"I watched "Airplane!" last night and because it was cold, I wrapped myself up in an afghan. That movie is the bomb!"
Imagine I uttered those sentences during the course of an ordinarily inane telephone conversation or wrote them in the text of a casual e-mail. Also, imagine that saying or writing those words, not fully knowing that any sentence with a certain combination or sequence of words may invite governmental intrusion to covertly monitor any of my private conversations from that time forward.
And just by visiting this blog and accepting its cookies onto your computer, you're now an accessory to this non-existent conspiracy.
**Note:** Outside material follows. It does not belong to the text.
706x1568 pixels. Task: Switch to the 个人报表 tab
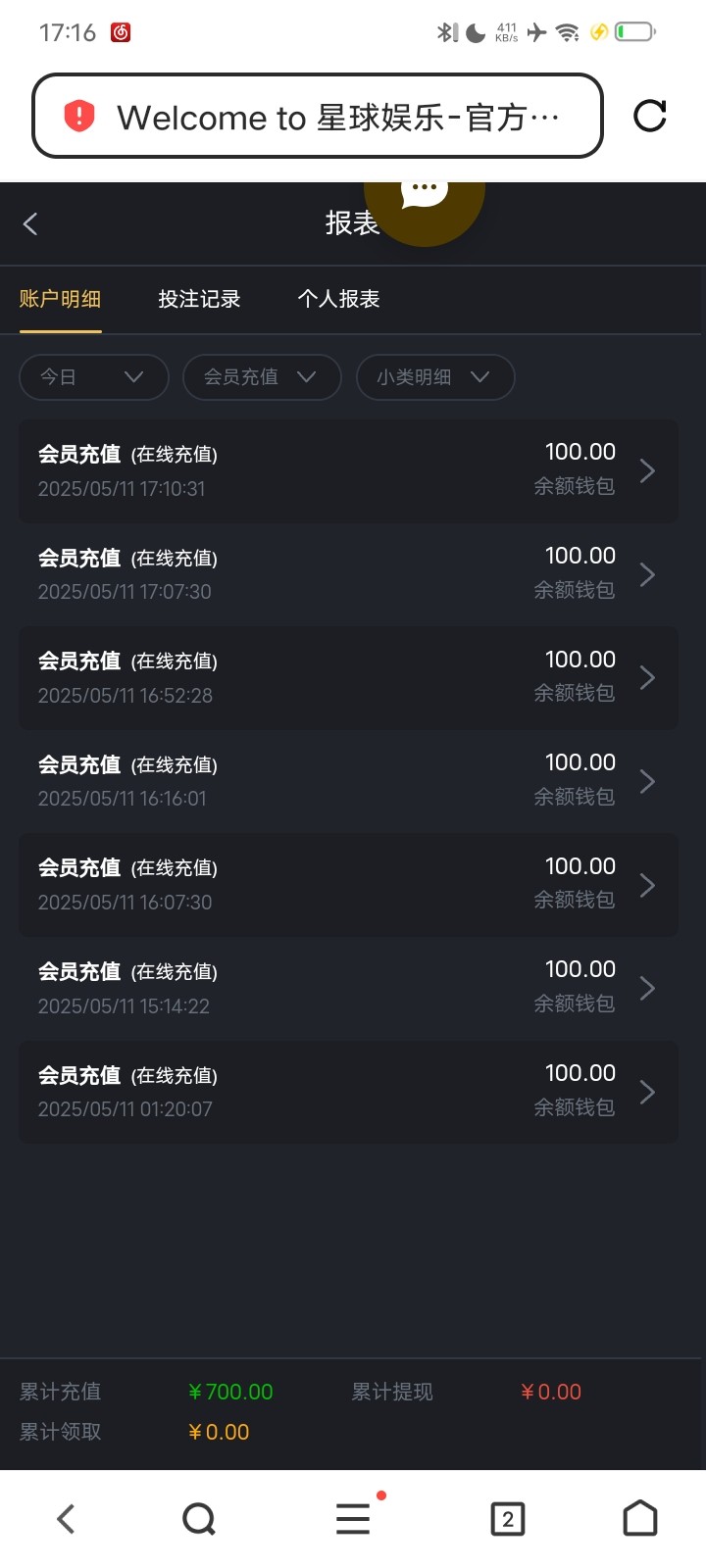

Don't worry, you're welcome.
The topic today is, of course, civil liberties.
When I was in college, I found a quote by Seneca that sticks with me to this day: "He who decides a case without hearing the other side, though he decide justly, cannot be considered just."
As such, I've been debating my feelings toward the NSA's desire for unlimited authority to monitor conversations from suspected terrorists versus the right to freely associate and speak without government intrusion lacking just cause. I understand both points of view.
However, it was something a U.S. senator was quoted having said that put me firmly in the camp opposed to the government's grab for power like a sotten drunk grabbing for more liquor. This senator, a rising star in his party, said, "None of your civil liberties matter much after you're dead." Meaning, the government can do whatever it wants to do in order to protect you and keep you alive, even if it means restricting or suspending guaranteed liberties.
I'm rather Burkian when it comes to my approach to government.
Edmund Burke served in the House of Commons in the late 18th century. He is perhaps most famous for strongly supporting the United States Revolution and later fiercely opposing the French Revolution. And for this, he quickly won then lost the support of the likes of Thomas Jefferson and Thomas Paine. That's the way love goes.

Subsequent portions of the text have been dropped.